As the shooting of unarmed protestors by Kazakh security forces in Zhanaozen remains unexplained nearly six weeks after the violence, one young Kazakh poet has penned an emotional verse about the tragedy.
The buck for the killings should stop somewhere, Bauyrzhan Khaliolla suggests in the poem – perhaps with the ruling party, President Nursultan Nazarbayev’s Nur Otan, freshly re-elected with a landslide in a vote international observers deemed rigged?
“Hey, insidious traitors of Nur Otan, why did you open fire on innocent people?” Khaliolla asks. “For seven months, you ignored the orphaned nation, why did you get bogged down in such great guilt?”
The poet is referring to the months that an industrial dispute dragged on in Zhanaozen’s energy sector without the intervention of Nur Otan, which throughout the labor dispute was the only party represented in the rubberstamp national parliament and which also dominated Zhanaozen’s local council.

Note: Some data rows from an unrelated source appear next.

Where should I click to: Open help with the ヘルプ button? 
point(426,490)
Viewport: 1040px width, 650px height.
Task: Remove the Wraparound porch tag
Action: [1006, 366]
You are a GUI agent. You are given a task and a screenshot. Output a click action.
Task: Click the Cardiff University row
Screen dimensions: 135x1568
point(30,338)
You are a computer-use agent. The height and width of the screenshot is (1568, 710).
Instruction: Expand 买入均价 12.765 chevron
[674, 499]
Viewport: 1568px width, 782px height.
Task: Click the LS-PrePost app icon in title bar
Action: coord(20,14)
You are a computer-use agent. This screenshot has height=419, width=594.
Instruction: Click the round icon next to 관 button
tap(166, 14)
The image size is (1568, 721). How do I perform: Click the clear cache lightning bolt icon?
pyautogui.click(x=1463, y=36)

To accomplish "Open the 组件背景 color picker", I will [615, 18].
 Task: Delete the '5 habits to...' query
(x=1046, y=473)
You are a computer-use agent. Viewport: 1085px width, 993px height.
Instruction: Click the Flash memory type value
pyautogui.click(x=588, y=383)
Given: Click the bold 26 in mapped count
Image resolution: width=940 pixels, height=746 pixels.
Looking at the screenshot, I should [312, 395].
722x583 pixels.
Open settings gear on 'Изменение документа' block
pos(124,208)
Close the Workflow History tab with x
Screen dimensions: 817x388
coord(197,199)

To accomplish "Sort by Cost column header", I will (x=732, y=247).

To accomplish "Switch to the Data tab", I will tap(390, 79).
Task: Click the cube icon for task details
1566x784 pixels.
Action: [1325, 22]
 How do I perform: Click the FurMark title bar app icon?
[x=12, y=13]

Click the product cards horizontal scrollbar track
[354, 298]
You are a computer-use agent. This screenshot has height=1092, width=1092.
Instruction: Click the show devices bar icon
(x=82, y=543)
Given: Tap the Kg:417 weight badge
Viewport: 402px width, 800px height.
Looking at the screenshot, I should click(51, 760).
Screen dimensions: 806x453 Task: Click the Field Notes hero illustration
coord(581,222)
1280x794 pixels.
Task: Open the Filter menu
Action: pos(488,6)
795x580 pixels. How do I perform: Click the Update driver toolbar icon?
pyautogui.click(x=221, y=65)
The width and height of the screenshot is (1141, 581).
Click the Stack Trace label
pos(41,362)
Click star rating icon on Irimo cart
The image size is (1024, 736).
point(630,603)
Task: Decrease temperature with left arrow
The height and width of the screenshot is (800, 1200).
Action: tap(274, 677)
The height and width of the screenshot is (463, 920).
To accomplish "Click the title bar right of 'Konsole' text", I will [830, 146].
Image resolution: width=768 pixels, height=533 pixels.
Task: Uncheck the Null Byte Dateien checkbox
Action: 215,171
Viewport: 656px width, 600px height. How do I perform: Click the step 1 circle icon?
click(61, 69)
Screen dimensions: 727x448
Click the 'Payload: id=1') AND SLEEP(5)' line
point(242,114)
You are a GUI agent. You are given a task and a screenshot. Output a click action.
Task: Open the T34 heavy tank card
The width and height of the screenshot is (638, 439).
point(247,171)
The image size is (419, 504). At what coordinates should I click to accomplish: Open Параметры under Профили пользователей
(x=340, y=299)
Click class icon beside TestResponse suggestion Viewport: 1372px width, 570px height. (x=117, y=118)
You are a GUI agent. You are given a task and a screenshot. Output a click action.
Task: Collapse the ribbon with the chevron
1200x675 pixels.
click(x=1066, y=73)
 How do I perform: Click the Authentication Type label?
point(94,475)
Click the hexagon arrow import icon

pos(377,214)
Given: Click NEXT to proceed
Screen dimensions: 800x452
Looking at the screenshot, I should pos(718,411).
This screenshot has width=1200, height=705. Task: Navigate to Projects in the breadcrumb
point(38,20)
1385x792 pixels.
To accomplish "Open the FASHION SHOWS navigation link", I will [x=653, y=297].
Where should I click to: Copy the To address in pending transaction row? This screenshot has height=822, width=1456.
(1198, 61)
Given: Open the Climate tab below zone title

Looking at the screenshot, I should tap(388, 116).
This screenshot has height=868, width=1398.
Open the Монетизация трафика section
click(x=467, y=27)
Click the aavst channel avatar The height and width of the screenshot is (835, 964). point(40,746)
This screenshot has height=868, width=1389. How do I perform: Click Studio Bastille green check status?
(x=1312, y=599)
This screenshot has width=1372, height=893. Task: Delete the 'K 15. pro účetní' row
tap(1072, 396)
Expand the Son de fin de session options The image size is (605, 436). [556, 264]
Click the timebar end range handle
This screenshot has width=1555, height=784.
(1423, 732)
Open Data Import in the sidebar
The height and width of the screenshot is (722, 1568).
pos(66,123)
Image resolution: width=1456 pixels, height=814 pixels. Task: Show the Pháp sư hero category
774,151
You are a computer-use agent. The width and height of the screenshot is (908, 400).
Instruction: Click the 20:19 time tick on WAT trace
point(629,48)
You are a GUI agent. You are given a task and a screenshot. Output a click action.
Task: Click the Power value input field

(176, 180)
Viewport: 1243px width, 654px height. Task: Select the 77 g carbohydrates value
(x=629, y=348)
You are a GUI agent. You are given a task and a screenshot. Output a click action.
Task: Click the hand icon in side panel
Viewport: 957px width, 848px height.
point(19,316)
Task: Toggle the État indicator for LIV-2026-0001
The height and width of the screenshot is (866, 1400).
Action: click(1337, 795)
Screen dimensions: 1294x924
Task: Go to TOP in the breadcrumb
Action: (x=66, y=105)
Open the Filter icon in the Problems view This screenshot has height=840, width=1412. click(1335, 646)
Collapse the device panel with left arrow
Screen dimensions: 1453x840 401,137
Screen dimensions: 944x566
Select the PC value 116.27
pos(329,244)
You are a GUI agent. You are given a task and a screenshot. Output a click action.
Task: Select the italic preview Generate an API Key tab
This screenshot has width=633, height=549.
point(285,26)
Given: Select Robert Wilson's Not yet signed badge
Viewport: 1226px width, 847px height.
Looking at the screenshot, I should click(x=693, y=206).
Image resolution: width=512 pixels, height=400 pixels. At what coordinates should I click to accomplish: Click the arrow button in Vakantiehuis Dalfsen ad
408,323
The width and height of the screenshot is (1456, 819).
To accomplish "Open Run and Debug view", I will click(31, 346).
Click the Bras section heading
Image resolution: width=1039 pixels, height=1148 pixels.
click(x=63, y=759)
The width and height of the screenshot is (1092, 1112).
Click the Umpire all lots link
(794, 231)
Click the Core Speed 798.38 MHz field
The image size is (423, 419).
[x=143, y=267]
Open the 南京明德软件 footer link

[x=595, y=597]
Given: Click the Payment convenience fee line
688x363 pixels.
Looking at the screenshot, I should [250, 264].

Khaliolla’s poem was broadcast on the K-Plus satellite TV station on January 19, four days after Nur Otan stormed to victory with 81 percent of the vote despite the debacle in Zhanaozen – where, to the consternation of some observers, it won 70 percent.
“Who issued the order from on high, to open fire on proud people from an assault rifle?” the poem continues. “I don’t believe that you yes-men could move without Nureke [Nazarbayev]. Will people forget this day?”
Meanwhile, on January 25 Human Rights Watch expressed concern about what detractors say looks suspiciously like a crackdown on the opposition and critical media outlets, with the arrests of opposition leader Vladimir Kozlov and newspaper editor Igor Vinyavskiy, reportedly on suspicion of fomenting unrest in Zhanaozen.
“The authorities pledged a thorough and transparent investigation into the Zhanaozen violence, but these targeted searches and arrests of opposition activists suggest that the government is simply trying to silence its critics,” Hugh Williamson, HRW’s Europe and Central Asia director, said.
“The Kazakhstan authorities’ actions will taint the investigation. A genuinely pluralistic and rights-abiding government tolerates dissent, does not quash it.”